(Beginning of MATERIAL TO PROCESS)

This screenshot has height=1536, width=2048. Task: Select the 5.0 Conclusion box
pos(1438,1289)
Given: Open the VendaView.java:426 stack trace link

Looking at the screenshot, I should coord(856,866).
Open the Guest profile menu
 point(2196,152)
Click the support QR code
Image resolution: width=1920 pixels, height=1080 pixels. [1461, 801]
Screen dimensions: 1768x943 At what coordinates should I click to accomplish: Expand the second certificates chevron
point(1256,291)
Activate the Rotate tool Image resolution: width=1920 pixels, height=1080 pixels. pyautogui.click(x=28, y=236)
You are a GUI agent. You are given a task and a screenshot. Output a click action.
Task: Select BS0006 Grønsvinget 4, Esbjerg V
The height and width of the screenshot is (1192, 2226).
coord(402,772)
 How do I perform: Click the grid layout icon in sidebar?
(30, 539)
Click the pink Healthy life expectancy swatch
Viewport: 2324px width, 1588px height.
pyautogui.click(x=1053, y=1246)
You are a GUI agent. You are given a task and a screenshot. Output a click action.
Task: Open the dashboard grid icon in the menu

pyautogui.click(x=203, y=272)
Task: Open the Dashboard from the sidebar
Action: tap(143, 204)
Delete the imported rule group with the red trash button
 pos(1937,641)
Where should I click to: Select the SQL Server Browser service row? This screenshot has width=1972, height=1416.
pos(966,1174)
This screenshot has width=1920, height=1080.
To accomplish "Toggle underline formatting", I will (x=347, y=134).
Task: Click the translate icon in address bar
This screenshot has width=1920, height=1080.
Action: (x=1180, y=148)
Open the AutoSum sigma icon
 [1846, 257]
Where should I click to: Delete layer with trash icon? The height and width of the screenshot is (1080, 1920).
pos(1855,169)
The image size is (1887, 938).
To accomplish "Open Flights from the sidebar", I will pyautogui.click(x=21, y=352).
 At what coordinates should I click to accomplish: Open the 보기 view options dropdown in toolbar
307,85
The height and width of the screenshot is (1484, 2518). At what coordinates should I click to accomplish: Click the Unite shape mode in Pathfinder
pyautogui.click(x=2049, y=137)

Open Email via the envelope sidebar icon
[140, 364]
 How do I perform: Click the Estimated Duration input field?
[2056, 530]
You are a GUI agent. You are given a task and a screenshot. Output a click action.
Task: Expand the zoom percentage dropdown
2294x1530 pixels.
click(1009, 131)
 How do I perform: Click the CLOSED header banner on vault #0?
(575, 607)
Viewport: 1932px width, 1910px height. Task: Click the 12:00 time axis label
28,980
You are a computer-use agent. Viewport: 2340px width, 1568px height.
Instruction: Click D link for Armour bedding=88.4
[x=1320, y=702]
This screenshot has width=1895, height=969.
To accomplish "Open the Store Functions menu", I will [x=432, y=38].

(End of MATERIAL TO PROCESS)

§ **DIRECTIONS**
Copy every record shown above, exactly and completely.

§ **SOLUTION TO THIS EXERCISE**
This screenshot has height=1536, width=2048. Task: Select the 5.0 Conclusion box
pos(1438,1289)
Given: Open the VendaView.java:426 stack trace link

Looking at the screenshot, I should coord(856,866).
Open the Guest profile menu
 point(2196,152)
Click the support QR code
Image resolution: width=1920 pixels, height=1080 pixels. [1461, 801]
Screen dimensions: 1768x943 At what coordinates should I click to accomplish: Expand the second certificates chevron
point(1256,291)
Activate the Rotate tool Image resolution: width=1920 pixels, height=1080 pixels. pyautogui.click(x=28, y=236)
You are a GUI agent. You are given a task and a screenshot. Output a click action.
Task: Select BS0006 Grønsvinget 4, Esbjerg V
The height and width of the screenshot is (1192, 2226).
coord(402,772)
 How do I perform: Click the grid layout icon in sidebar?
(30, 539)
Click the pink Healthy life expectancy swatch
Viewport: 2324px width, 1588px height.
pyautogui.click(x=1053, y=1246)
You are a GUI agent. You are given a task and a screenshot. Output a click action.
Task: Open the dashboard grid icon in the menu

pyautogui.click(x=203, y=272)
Task: Open the Dashboard from the sidebar
Action: tap(143, 204)
Delete the imported rule group with the red trash button
 pos(1937,641)
Where should I click to: Select the SQL Server Browser service row? This screenshot has width=1972, height=1416.
pos(966,1174)
This screenshot has width=1920, height=1080.
To accomplish "Toggle underline formatting", I will (x=347, y=134).
Task: Click the translate icon in address bar
This screenshot has width=1920, height=1080.
Action: (x=1180, y=148)
Open the AutoSum sigma icon
 [1846, 257]
Where should I click to: Delete layer with trash icon? The height and width of the screenshot is (1080, 1920).
pos(1855,169)
The image size is (1887, 938).
To accomplish "Open Flights from the sidebar", I will pyautogui.click(x=21, y=352).
 At what coordinates should I click to accomplish: Open the 보기 view options dropdown in toolbar
307,85
The height and width of the screenshot is (1484, 2518). At what coordinates should I click to accomplish: Click the Unite shape mode in Pathfinder
pyautogui.click(x=2049, y=137)

Open Email via the envelope sidebar icon
[140, 364]
 How do I perform: Click the Estimated Duration input field?
[2056, 530]
You are a GUI agent. You are given a task and a screenshot. Output a click action.
Task: Expand the zoom percentage dropdown
2294x1530 pixels.
click(1009, 131)
 How do I perform: Click the CLOSED header banner on vault #0?
(575, 607)
Viewport: 1932px width, 1910px height. Task: Click the 12:00 time axis label
28,980
You are a computer-use agent. Viewport: 2340px width, 1568px height.
Instruction: Click D link for Armour bedding=88.4
[x=1320, y=702]
This screenshot has width=1895, height=969.
To accomplish "Open the Store Functions menu", I will [x=432, y=38].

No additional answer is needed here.